Many times you will hear helicopter pilots refer to hovering in ground effect as resting on a cushion of air. Technically speaking, what they are referring to is the extra performance that hovering in-ground-effect (HIGE) provides versus hovering out-of-ground-effect (HOGE).
Ground effect is defined as a condition of improved performance that results from operating near a firm surface. A helicopter is normally considered to be in ground effect when it is hovering less than one-half of its rotor diameter from the ground. However, the amount of benefit varies as a function of height. A lower hover will generate more efficiency and as the helicopter climbs the advantage decreases reaching zero about one and one-quarter times the rotor diameter.
A helicopter requires less power to hover in ground effect for two reasons. The main reason is the reduced velocity of the induced airflow caused by the ground. (Induced flow is air flowing down through the rotor system and is also called downwash.) This reduced velocity results in less induced drag and a more vertical lift vector. As such, the lift needed to sustain a hover can now be generated with a lower angle of attack in rotor blades, which requires less power.
The second reason has to do with vortices generated at the rotor tips. The close proximity of the ground forces more air outward and restricts vortex generation. This reduces drag and increases the efficiency of the outer portion of the rotors.
The maximum benefit is achieved from hovering over a hard surface such as concrete. When a helicopter hovers over an area such as tall grass or water, energy is absorbed by displacing the surface, allowing the induced flow to increase, thus reducing the lift vector. This will require the pilot to add power to maintain that hover height.
When a helicopter is in a high hover, or out-of-ground-effect, it requires a lot more power because there is no obstruction to slow the induced flow or force it outward. This results in a more vertical downwash and also allows the formation of stronger rotor tip vortices, reducing efficiency.
Helicopter pilots need to consider this when making very steep approaches as it has caused accidents.
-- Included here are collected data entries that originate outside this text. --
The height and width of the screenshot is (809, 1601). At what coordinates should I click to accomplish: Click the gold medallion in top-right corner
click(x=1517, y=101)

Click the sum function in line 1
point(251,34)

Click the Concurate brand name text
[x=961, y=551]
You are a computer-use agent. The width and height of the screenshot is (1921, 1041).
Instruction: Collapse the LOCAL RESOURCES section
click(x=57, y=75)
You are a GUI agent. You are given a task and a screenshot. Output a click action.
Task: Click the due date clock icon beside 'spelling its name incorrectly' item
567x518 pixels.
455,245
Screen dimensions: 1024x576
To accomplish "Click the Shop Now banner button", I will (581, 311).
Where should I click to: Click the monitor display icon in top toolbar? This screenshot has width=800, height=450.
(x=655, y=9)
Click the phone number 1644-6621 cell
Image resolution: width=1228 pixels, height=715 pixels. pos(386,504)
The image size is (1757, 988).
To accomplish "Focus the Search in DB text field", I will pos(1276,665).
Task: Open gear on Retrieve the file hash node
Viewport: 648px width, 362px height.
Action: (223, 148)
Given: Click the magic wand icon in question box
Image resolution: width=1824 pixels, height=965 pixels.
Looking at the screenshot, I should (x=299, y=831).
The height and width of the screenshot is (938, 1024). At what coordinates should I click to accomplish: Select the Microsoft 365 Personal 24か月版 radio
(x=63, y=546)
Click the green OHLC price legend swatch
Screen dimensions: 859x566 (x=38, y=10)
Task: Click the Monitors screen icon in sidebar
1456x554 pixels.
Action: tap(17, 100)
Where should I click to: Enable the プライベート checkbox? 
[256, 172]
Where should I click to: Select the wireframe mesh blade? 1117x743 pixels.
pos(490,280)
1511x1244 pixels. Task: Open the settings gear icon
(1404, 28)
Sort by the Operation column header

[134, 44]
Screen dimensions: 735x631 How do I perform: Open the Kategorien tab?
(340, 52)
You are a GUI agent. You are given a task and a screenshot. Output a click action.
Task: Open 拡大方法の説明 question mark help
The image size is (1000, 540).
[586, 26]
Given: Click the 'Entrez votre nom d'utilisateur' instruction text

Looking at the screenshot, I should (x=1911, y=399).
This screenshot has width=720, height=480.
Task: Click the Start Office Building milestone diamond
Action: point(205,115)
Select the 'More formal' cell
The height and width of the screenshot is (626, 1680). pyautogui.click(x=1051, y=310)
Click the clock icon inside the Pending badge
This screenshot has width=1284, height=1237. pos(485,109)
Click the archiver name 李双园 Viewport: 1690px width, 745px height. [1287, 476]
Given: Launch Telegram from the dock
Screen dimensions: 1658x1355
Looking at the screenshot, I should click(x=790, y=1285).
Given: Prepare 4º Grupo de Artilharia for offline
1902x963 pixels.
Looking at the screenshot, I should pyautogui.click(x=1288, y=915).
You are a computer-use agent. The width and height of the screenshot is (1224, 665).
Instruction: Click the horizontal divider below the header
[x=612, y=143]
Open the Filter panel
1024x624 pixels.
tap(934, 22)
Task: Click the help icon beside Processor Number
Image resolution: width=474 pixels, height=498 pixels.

Typically, what happens is while a pilot is attempting to land, they allow their airspeed to get too slow and their approach too steep. They then realize they do not have enough power to slow the descent rate. In this case, the helicopter begins settling from a lack of available power. This is not the same as an aerodynamic condition called “settling with power,” which involves the generation of a vortex ring state (subject of future blog).
The helicopter’s Pilot Operating Handbook (POH) has both In-Ground-Effect (IGE) and Out-of-Ground-Effect (OGE) hover charts. This allows the pilot to take the density altitude and gross weight into account to predict hover performance. It is very important for pilots performing some missions such as ENG (Electronic News Gathering) or external lift operations to know if their helicopter can hover out of ground effect. Safe helicopter operations depend on good performance planning.